Home Tech Google is Adding ‘Search Chips’ to Help Filter Results on Gmail

Google is Adding ‘Search Chips’ to Help Filter Results on Gmail


Google has announced a new feature called “search chips” for Gmail. The feature lets you sort and filter search results by providing relevant filter suggestions. They show in the form of search chips under the search field.

This has only been possible by typing in search filters. Where you could counter guess until you finally find what you’re looking for.  Or use the drop-down box to perform an advanced search.

With the search chips,  there are now a  variety of filters available, including those that will help you narrow down emails by sender. whether or not emails have an attachment, by time frame, and more. You can also use the new filters to exclude certain types of search results. For example, those that are calendar updates or chats. For example, you can specify emails by attachment types, such as text, spreadsheet or PDF.

The filters can be used in combination, helping you to narrow down searches as you go. For instance, you could search an email with a colleague’s name, which included a PDF, sent last month, using just a few clicks on the filters.

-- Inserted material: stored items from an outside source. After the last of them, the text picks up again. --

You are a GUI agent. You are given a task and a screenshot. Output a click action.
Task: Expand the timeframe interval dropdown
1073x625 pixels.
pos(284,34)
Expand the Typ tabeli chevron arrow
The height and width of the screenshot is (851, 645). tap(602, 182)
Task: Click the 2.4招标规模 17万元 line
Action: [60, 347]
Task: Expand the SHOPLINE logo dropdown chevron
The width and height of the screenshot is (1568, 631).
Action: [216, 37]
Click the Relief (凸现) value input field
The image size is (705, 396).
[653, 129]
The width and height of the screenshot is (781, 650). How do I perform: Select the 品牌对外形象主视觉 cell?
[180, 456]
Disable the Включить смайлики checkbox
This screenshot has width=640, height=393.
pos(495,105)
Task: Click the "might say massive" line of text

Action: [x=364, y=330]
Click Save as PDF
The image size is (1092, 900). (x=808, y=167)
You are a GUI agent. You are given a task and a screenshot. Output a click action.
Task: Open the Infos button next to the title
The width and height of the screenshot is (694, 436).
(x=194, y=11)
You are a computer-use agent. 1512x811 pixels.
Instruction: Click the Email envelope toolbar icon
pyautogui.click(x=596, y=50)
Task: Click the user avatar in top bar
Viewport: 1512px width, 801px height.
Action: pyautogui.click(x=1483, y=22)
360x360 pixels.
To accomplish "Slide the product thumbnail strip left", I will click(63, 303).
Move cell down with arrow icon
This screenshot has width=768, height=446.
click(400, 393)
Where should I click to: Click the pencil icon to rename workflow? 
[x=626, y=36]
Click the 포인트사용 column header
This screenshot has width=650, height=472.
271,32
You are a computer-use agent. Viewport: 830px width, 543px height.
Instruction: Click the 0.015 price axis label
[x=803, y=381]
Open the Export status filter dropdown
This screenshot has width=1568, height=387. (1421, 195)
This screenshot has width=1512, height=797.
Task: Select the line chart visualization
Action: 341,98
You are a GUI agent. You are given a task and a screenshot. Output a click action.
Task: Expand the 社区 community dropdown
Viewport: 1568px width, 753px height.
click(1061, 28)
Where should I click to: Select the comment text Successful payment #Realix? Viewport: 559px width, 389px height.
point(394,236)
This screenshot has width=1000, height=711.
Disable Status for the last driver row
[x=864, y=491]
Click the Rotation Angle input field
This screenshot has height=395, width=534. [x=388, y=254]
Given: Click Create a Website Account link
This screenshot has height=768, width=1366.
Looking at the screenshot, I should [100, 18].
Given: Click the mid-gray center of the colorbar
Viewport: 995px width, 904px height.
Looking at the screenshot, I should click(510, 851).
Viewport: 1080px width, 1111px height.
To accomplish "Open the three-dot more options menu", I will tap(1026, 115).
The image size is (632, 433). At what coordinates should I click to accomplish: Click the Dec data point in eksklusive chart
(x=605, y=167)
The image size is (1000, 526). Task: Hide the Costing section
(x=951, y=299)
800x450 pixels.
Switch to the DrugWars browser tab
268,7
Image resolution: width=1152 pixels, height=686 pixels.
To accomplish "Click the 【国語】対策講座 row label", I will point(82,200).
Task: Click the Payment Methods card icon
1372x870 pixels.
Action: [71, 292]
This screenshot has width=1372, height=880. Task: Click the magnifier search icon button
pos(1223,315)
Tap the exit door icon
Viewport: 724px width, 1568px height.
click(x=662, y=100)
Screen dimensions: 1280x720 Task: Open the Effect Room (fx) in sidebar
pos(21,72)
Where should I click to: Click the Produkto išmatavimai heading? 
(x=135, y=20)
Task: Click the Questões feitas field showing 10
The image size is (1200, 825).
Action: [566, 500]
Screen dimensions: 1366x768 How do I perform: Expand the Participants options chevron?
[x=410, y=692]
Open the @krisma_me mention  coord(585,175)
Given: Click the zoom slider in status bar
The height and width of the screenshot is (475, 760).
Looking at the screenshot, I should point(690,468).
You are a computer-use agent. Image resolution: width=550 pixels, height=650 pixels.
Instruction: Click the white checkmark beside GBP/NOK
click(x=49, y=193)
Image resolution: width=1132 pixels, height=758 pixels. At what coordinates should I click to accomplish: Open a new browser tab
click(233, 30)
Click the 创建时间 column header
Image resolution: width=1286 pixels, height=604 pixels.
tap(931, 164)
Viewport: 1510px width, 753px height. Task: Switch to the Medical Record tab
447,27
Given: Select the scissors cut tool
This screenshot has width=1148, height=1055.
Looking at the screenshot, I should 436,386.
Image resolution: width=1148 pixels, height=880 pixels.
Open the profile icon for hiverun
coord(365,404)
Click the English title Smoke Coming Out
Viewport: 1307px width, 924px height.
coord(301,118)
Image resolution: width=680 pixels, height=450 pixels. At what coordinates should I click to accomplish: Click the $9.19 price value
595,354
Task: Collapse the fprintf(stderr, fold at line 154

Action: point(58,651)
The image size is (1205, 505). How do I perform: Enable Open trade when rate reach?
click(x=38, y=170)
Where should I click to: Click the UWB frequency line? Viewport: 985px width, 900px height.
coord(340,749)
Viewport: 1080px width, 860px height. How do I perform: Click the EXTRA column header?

Google points out that this new feature can be used to easily narrow down your search results by setting various constraints like the type of attachment, calendar invites, or a timeframe within which the conversation must have happened.

We have heard from our users that searching in Gmail could be faster and more intuitive. With search chips, you can easily refine your search results and find what you’re looking for faster. Without needing to sort through irrelevant returns or use search operators”, wrote the company in a blog post.

Currently, the Gmail search chips will be rolling out for Gsuite users. Maybe later roll out to the rest of Gmail. The rollout might take up to 15 days to fully be functional.

Once available the feature will be enabled by default and hence, you will not have to do any tweaking to get Gmail search chips.